Des chauffeurs de camions

Notre maison se trouve juste à côté de la route nationale inter-état numéro 2 (RNIE 2). C'est l'axe routier qui relie le Bénin au Niger et du Niger va se poursuivre vers le Burkina-Faso. Inutile de dire qu'il y a énormément de camions qui circulent jour et nuit (sans pour autant que ce soit très bruyant d'ailleurs).

Un collègue disait il y a quelques semaines avoir un double sentiment face aux camions et aux chauffeurs. Irritation quand on croise des véhicules surchargés, des convois en panne dans un virage sans visibilité etc... . Mais aussi pitié par rapport à la pénibilité du travail pour les équipages (chauffeurs et apprentis). En effet, les chauffeurs, comme le nom l'indique doivent conduire là où les propriétaires des camions leur disent d'aller. Ils doivent gérer les aléas de la route: accident, pannes etc. sachant qu'il n'y a pas partout des garages, des endroits pour les accueillir.

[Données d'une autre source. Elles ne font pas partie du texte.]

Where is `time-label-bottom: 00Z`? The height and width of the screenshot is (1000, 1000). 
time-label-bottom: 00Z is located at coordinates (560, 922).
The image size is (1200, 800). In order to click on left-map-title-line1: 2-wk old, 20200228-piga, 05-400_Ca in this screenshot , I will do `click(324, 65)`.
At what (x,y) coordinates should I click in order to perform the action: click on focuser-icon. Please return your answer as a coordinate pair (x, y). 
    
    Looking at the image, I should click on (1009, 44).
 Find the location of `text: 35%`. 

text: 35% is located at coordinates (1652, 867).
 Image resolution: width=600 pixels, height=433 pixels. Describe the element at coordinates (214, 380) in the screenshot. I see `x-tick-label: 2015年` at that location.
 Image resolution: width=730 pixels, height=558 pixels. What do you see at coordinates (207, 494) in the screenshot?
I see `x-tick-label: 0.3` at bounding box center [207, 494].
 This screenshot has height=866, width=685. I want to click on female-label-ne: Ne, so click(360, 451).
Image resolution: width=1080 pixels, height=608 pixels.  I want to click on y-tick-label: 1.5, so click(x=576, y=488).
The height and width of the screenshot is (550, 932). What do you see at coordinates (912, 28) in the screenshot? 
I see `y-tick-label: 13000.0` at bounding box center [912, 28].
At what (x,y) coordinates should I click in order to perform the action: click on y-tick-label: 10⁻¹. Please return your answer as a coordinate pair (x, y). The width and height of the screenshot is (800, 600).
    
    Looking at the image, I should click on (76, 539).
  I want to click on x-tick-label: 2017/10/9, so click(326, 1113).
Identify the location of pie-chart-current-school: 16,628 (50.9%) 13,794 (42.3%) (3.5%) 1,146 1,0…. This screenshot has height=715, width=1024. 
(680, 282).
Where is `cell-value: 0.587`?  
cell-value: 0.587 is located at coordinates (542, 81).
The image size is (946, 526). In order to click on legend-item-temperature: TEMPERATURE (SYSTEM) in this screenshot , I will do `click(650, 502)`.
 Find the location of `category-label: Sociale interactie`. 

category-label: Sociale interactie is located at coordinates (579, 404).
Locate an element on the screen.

Il y a quelques jours, un camion est tombé en panne juste devant chez nous.
Il est resté deux jours et le chauffeur s'est abrité sous le toit d'un garage construit pour une des maisons de la propriété. J'ai pensé que c'était une bonne idée de sa part et que ça ne gênait personne. Plus tard dans la nuit j'ai trouvé que c'était une excellente idée car une gros orage s'est abattu et être à l'abri était bien (ce que le chauffeur m'a confirmé le lendemain matin).
Juste avant de partir, le chauffeur est venu nous remercier pour l'accueil (on leur avait offert du Milo le matin) et on a discuté un peu. Il m'a dit qu'il devait aller de Cotonou à Zifa sur la frontière Niger-Tchad soit 2477 km aller. Et il était déjà tombé en panne au quart du chemin! Inutile de dire que la suite du chemin représentait un défi et qu'il était un peu inquiet.

Je parlais de mélange d'irritation et de pitié face aux camions. Ce soir là c'était de l'admiration face au courage du chauffeur et de son apprenti qui dans la nuit reprenaient le chemin vers le nord.

PS: le Milo(R) est une boisson chocolatée.

vendredi 9 septembre 2011

Ce qu'il y a de bien à la saison des pluies


Dans un post récent je disais que la saison des pluies avait mal démarré (voir ici). Il semble que depuis quatre semaines, les pluies ont vraiment commencé et on est donc en pleine saison des pluies.

Il y a deux semaines, on revenait d'un voyage dans le sud et le centre du Bénin et arrivant près de chez nous, j'ai été très frappé par les paysages très verts qu'on voyait le long de la route.


Ça m'a donné l'idée de réfléchir à
quelques choses positives sur la saison des pluies. Les voici (liste non exhaustive):
  • Les paysages sont très beaux en saison des pluies car on a des camaïeux de verts partout où on regarde.
  • La météo n'est pas prévisible. Ça fait un changement notable par rapport à d'autres saisons où la question n'est pas de savoir chaque matin si il va faire beau et soleil mais plutôt quelle température on atteindra.
  • La végétation se développe à une vitesse impressionnante. Je suis toujours frappé par le fait qu'en quelques semaines, les pluies et la chaleur permettent une croissance très très rapide des plantes. C'est très visible sur le maïs de Simon dans notre propriété qui grandit de jour en jour.
  • On trouve plus facilement des légumes. Une des particularités du nord du Bénin (en comparaison avec le sud ou le centre) c'est qu'on trouve plus difficilement des légumes mais en saison des pluies c'est plus facile et ça fait du bien.
  • Les routes ne sont pas poussiéreuses et c'est même le contraire parfois.
Je ne peux pas dire que la saison des pluies est ma saison préférée mais je sais aussi qu'elle est indispensable car sans les pluies, pas de culture et donc pas de vie. Mais on apprend à vivre avec et à en apprécier les bénéfices.